* **Written task**: Format the records, starting at the very beginning and going on through the line that contains "Action: coord(1119,168)", as a Markdown table with columns No. and Line. Give each nonblank line its own row with a running number, and leave out blank lines.

* **The records**:
BEGIN

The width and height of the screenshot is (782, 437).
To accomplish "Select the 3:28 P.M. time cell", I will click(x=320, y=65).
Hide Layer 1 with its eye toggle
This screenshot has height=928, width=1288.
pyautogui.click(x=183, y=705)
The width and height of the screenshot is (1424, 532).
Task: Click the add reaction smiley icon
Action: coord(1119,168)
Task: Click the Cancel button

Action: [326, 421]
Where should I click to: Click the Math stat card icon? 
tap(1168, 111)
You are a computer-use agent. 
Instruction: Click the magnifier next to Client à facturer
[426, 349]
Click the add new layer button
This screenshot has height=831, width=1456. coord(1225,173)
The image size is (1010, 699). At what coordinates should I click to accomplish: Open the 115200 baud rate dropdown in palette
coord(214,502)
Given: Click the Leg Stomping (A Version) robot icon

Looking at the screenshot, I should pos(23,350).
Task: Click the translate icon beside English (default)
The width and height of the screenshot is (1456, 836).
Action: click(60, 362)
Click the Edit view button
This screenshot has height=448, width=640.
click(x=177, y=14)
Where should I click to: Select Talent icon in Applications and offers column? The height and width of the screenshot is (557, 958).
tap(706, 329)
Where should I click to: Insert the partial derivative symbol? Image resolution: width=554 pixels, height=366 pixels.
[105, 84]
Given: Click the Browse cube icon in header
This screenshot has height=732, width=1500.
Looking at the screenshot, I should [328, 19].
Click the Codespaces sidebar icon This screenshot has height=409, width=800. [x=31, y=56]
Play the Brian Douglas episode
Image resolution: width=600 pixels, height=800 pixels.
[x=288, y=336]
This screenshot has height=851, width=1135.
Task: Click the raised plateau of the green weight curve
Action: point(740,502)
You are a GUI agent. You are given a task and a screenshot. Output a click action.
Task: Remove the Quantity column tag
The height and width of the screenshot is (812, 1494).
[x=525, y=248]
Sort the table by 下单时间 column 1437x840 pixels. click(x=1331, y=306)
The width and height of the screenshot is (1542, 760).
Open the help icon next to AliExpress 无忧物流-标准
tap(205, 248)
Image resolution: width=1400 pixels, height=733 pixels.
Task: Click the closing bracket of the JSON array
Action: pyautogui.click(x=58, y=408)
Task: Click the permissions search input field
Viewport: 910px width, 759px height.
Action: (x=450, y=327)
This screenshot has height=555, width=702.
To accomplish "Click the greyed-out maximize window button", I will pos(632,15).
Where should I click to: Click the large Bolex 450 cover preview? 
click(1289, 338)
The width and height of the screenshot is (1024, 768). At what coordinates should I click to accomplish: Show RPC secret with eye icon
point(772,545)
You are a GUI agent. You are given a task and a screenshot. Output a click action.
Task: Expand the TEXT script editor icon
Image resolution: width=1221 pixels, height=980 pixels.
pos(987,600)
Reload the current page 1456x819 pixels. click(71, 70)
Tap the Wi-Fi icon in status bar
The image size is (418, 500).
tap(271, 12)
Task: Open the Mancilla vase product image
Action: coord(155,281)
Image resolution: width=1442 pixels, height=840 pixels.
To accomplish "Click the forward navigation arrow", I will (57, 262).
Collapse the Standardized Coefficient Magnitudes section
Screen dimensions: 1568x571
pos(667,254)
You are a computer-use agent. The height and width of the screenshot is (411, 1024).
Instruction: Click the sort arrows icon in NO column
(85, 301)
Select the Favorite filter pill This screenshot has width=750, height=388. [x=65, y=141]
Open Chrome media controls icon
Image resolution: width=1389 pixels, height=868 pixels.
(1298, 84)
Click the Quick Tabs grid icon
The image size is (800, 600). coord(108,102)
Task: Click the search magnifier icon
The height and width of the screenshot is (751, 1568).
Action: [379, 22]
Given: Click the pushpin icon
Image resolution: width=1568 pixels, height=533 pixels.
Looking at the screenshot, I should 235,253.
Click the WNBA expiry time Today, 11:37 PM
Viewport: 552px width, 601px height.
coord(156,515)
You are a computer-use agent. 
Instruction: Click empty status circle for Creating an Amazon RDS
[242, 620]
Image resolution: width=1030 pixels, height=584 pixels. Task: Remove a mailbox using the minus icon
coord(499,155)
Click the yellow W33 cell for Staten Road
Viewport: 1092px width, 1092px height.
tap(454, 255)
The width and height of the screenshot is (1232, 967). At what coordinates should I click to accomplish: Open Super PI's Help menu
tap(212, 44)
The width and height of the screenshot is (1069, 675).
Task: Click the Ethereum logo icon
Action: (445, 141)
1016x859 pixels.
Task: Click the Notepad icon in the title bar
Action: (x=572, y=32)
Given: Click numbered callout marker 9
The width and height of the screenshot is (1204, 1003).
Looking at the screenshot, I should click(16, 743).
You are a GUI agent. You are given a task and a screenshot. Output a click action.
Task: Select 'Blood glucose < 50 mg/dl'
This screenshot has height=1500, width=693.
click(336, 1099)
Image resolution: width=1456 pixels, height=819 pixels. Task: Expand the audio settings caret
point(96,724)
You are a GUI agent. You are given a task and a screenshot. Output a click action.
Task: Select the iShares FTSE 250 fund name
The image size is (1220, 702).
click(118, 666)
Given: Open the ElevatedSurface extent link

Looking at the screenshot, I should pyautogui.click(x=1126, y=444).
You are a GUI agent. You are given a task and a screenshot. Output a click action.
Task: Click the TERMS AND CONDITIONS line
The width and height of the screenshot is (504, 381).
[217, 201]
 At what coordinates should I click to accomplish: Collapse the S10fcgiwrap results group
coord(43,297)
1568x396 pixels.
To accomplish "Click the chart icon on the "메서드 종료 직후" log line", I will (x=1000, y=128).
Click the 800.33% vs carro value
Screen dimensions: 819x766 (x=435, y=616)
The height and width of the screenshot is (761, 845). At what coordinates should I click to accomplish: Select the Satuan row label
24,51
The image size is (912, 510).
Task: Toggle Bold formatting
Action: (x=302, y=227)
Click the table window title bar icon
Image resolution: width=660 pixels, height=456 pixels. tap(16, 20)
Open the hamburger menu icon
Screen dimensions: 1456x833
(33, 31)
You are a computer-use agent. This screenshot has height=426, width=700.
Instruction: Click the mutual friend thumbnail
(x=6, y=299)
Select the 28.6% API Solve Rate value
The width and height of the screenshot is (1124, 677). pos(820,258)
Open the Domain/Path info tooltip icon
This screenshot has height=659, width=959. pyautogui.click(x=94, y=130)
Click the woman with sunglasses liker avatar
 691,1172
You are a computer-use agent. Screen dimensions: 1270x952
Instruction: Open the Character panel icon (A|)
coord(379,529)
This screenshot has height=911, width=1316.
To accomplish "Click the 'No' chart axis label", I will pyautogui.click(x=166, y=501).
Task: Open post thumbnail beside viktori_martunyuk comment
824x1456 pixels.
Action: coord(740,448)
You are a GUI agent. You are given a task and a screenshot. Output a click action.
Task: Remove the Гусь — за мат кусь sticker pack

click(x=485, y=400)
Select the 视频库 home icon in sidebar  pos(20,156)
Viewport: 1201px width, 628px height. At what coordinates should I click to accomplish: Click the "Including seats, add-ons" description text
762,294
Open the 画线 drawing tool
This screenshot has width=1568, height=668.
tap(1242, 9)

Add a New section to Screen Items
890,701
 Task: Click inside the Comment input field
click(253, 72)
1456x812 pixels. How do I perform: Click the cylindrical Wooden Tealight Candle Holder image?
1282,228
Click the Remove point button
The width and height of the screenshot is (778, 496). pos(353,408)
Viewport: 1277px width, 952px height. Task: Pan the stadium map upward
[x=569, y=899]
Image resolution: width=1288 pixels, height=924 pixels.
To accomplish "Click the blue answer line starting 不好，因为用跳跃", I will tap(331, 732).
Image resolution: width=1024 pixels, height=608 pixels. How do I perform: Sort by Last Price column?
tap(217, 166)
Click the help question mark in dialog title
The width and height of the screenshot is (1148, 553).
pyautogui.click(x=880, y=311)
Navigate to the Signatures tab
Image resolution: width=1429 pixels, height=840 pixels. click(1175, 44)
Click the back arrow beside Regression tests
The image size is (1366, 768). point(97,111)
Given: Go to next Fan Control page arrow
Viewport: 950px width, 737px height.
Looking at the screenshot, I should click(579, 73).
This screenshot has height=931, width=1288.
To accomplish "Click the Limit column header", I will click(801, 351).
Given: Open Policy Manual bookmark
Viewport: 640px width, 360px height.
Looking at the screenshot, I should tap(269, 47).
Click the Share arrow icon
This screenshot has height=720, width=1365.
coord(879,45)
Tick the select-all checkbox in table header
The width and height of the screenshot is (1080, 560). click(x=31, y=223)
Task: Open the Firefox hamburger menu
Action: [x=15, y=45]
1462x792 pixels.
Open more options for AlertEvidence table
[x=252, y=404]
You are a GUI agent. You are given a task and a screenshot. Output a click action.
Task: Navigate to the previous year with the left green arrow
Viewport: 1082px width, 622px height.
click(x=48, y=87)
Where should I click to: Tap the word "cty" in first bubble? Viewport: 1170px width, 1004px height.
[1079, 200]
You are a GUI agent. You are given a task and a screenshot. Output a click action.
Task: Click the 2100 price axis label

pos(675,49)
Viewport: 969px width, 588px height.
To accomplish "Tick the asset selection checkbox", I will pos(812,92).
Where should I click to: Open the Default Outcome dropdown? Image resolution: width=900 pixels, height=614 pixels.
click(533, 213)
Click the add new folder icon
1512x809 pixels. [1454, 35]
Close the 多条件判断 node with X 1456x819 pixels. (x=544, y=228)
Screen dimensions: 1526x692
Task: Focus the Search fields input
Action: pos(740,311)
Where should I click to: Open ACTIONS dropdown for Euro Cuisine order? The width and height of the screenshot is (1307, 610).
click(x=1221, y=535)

END

* **Reply to the task**:
| No. | Line |
|---|---|
| 1 | The width and height of the screenshot is (782, 437). |
| 2 | To accomplish "Select the 3:28 P.M. time cell", I will click(x=320, y=65). |
| 3 | Hide Layer 1 with its eye toggle |
| 4 | This screenshot has height=928, width=1288. |
| 5 | pyautogui.click(x=183, y=705) |
| 6 | The width and height of the screenshot is (1424, 532). |
| 7 | Task: Click the add reaction smiley icon |
| 8 | Action: coord(1119,168) |